Why is the Lightning Process more of a commercial product than someone offering CBT and getting paid for it? The ICJME form says that "related" to the manuscript means that a third party is somehow profiting. Is there a 3rd party profiting from Landmark offering LP therapy? The assumption here seems to be that all providers are employed by someone, so if they're taking money from patients, that's a conflict. But in the U.S. we have a lot of private practitioners who are not on a salary and get paid directly by patients, whether through their insurance or out-of-pocket. That's especially true when it comes to psychotherapeutic interventions.

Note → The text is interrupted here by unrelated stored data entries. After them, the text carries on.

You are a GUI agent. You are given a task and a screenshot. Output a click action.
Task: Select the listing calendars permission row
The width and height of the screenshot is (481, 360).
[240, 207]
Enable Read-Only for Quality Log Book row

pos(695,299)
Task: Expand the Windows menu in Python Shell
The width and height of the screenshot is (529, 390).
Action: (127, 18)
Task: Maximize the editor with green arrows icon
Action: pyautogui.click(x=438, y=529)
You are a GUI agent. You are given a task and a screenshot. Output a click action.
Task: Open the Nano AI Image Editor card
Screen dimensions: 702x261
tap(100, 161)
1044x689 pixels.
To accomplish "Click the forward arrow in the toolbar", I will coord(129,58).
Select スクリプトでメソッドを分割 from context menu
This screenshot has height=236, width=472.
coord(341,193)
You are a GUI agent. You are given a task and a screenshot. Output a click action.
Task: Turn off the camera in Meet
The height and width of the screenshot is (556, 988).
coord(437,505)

Besides that, even if you work for, say, a hospital and are the expert in some intervention there, and you're on salary but it depends on you doing that intervention well, are you required to disclose that that's your job if you research it, even though your income depends on it? I don't think so.
On the other hand, I agree that anyone providing expert testimony for outside parties, like Flottorp, should be required to disclose that.
So my gut here says that, no matter how much with think LP is fraudulent or absurd or whatever, the fact that she earns money doing that does not seem like sufficient reason to demand a COI disclosure if it is not demanded of other clinicians. If she's receiving licensing fees from other practitioners, so there are third parties involved, then that would be a different situation. That's a different commercial interest from just providing the LP herself to clients. Do we know if that's the case?
I could be wrong. So far, the arguments offered have not convinced me!